The ratio decidendi was that the defendant had caused a nuisance in the high way. It was entirely independent of the question whether there was an obligation to keep the high way in repair and whether any person injured by the breach of such a duty could maintain an action. The case was not treated as one of mere non-feasance, and indeed it was not so. The defendants had created a nuisance. Having made the drain and failed to keep it in such a condition that the road would not fall into it, they were just as much liable as if they had made the exoavation without constructing the drain and the road had consequently subsided and become founderous.
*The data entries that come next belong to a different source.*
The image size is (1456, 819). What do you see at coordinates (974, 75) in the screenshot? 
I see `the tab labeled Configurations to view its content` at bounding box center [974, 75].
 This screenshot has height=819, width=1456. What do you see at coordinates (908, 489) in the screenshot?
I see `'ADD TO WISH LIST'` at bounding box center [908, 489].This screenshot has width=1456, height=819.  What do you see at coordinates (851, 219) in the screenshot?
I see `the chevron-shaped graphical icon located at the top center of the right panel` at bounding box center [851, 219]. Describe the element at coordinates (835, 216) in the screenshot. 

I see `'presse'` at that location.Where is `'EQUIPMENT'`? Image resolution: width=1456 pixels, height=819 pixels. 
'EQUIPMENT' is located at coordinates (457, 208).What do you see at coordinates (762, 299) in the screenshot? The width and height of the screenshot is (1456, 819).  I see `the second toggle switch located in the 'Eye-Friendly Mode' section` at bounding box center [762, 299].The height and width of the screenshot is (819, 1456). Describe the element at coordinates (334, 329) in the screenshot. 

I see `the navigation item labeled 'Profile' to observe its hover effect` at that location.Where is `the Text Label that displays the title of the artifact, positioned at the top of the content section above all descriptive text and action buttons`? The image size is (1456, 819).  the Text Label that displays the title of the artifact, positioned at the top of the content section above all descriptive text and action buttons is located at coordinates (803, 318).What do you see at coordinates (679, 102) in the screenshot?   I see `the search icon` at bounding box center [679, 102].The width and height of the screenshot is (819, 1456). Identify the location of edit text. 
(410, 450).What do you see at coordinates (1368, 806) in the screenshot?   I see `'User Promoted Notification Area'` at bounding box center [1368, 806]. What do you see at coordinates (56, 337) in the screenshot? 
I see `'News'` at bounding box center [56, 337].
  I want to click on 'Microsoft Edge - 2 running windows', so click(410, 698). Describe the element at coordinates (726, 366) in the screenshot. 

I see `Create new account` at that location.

18. Similarly here, the respondent Municipality constructed the dam in the Macca creek and by not keeping the ditch in a state of repair but by allowing it to be choked with the rubbish of the town and allowing the dam to be choked up with weeds, sedges and silt turned their works by their negligence into a nuisance so as to throw the water collected on their property-the said creek-into appellant's land. That is a clear act of mis-feasance and falls within the principle of law illustrated in Borough of Bathurst v. Macpherson. The respondent's act is similar to that of a man who brings water on to his own land and dams it up so that if it breaks away it must be a danger to his neighbour and must do him injury: there the man is liable, though he does nothing to let the water out, but it bursts away without any subsequent act of his. See the judgment of Brett M. R. in Whalley's case (1884) 13 Q.B.D. 139.

19. On the question of damages both parties through their respective pleaders agree before us to abide by the decision of the District Collector of Surat acting as arbitrator in the matter. The District Collector to give his award and send it to this Court within two months-the time to be extended if necessary. Liberty to apply.